[Saved entries]
•••

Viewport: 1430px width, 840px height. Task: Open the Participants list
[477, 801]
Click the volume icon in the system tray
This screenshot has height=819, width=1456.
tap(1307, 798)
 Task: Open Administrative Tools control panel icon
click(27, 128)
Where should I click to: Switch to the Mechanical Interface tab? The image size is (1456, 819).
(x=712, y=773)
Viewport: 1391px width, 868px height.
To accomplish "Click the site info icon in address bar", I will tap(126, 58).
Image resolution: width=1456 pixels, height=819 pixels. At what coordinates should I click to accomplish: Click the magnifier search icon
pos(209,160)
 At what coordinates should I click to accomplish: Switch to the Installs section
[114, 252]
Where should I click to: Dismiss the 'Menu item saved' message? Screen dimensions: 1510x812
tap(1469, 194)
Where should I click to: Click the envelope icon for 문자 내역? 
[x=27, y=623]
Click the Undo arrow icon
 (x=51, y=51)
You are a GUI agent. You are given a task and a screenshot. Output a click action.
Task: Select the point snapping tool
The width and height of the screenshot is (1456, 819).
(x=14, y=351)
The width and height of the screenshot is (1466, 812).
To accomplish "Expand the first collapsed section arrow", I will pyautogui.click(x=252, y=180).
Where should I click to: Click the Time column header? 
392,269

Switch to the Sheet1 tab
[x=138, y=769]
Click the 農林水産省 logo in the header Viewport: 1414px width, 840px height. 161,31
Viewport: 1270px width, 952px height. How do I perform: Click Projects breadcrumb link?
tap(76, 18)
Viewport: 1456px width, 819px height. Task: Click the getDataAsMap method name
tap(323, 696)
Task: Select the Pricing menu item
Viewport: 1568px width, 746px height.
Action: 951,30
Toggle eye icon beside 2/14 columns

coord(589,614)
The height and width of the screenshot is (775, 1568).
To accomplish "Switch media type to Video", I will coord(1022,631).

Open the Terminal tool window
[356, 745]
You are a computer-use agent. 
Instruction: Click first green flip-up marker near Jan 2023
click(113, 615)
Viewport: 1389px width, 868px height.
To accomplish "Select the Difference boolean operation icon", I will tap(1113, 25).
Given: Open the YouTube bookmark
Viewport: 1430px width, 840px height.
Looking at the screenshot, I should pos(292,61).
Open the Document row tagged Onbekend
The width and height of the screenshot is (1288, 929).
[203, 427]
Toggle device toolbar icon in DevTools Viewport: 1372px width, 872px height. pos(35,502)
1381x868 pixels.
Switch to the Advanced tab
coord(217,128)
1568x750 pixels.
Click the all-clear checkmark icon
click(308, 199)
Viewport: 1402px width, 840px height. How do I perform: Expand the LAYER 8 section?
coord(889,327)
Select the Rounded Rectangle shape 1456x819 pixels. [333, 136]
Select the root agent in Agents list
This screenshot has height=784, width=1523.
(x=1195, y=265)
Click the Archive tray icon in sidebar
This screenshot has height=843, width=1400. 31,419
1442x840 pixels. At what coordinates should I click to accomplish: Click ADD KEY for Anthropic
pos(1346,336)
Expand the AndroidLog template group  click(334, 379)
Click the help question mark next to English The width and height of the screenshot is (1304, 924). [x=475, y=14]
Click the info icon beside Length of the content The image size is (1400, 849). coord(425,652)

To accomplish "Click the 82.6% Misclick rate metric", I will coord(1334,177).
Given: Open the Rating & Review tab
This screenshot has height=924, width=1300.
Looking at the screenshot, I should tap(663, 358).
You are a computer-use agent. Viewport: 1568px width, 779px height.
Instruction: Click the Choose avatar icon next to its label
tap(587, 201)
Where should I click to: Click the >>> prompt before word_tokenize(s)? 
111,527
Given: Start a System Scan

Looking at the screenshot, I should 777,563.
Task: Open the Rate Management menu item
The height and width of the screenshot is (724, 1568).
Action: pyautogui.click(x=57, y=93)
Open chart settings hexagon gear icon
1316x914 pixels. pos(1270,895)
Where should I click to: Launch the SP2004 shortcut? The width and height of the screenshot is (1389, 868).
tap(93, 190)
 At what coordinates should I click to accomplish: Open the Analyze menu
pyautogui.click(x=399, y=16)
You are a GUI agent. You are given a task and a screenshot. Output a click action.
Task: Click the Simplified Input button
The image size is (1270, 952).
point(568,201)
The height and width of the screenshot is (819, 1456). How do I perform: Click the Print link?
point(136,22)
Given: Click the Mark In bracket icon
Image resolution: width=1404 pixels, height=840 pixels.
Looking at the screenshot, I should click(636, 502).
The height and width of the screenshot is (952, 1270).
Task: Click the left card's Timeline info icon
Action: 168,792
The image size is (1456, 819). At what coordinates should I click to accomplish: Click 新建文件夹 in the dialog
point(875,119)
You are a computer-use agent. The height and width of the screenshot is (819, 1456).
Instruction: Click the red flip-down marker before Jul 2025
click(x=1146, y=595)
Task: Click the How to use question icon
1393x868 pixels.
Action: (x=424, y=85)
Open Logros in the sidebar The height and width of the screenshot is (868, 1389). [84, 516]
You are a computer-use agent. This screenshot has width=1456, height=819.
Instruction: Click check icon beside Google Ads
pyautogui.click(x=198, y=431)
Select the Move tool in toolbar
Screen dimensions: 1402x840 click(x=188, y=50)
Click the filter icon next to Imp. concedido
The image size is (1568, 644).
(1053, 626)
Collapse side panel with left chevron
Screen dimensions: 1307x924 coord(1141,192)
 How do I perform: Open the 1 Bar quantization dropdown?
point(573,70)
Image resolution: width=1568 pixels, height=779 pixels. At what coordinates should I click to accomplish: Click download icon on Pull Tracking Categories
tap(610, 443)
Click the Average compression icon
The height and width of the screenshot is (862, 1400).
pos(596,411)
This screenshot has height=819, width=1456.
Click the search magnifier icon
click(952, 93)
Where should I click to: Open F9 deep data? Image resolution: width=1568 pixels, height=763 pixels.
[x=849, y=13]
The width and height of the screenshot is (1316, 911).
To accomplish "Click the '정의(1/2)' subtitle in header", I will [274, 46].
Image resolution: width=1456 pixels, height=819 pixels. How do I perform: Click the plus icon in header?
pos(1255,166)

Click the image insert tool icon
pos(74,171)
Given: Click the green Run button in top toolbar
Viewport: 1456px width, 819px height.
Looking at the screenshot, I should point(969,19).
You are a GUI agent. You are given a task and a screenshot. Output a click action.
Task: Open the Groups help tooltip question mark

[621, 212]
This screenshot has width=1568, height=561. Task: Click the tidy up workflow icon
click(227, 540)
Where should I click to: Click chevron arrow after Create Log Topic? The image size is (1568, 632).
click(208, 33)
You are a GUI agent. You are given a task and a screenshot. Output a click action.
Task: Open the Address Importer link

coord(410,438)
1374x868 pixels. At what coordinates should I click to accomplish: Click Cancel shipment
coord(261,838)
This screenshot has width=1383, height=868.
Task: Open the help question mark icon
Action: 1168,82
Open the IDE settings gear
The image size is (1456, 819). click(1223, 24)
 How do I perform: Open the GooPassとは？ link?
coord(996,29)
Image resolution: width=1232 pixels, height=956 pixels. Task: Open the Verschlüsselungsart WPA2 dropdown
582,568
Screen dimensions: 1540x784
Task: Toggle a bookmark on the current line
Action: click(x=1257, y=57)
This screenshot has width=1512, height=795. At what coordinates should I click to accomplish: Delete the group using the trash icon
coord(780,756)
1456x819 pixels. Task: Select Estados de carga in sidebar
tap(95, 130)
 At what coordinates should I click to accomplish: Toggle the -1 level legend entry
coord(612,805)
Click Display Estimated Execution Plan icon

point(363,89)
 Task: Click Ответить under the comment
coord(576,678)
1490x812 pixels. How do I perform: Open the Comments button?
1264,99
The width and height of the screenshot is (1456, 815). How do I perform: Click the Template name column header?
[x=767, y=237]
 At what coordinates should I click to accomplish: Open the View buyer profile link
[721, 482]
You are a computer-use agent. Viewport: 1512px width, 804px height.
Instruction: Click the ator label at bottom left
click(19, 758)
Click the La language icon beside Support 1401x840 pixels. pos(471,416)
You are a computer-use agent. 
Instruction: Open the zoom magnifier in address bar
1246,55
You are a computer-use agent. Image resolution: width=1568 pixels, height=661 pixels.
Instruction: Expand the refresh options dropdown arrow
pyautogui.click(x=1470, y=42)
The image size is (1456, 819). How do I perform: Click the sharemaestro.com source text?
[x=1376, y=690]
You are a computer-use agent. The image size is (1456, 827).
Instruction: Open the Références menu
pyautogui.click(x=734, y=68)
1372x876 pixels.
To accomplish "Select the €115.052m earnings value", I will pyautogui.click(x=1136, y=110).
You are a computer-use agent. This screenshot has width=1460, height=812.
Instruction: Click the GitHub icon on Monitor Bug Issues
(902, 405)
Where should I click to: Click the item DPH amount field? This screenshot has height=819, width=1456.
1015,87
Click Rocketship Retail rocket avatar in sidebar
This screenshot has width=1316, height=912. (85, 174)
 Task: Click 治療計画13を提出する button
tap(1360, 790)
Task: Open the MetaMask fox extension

•••

### Work to complete:
What is needed is every line from the beginning of the data up to and including the line with "The width and height of the screenshot is (1466, 812).", given again word for word.

### Task output:
Viewport: 1430px width, 840px height. Task: Open the Participants list
[477, 801]
Click the volume icon in the system tray
This screenshot has height=819, width=1456.
tap(1307, 798)
 Task: Open Administrative Tools control panel icon
click(27, 128)
Where should I click to: Switch to the Mechanical Interface tab? The image size is (1456, 819).
(x=712, y=773)
Viewport: 1391px width, 868px height.
To accomplish "Click the site info icon in address bar", I will tap(126, 58).
Image resolution: width=1456 pixels, height=819 pixels. At what coordinates should I click to accomplish: Click the magnifier search icon
pos(209,160)
 At what coordinates should I click to accomplish: Switch to the Installs section
[114, 252]
Where should I click to: Dismiss the 'Menu item saved' message? Screen dimensions: 1510x812
tap(1469, 194)
Where should I click to: Click the envelope icon for 문자 내역? 
[x=27, y=623]
Click the Undo arrow icon
 (x=51, y=51)
You are a GUI agent. You are given a task and a screenshot. Output a click action.
Task: Select the point snapping tool
The width and height of the screenshot is (1456, 819).
(x=14, y=351)
The width and height of the screenshot is (1466, 812).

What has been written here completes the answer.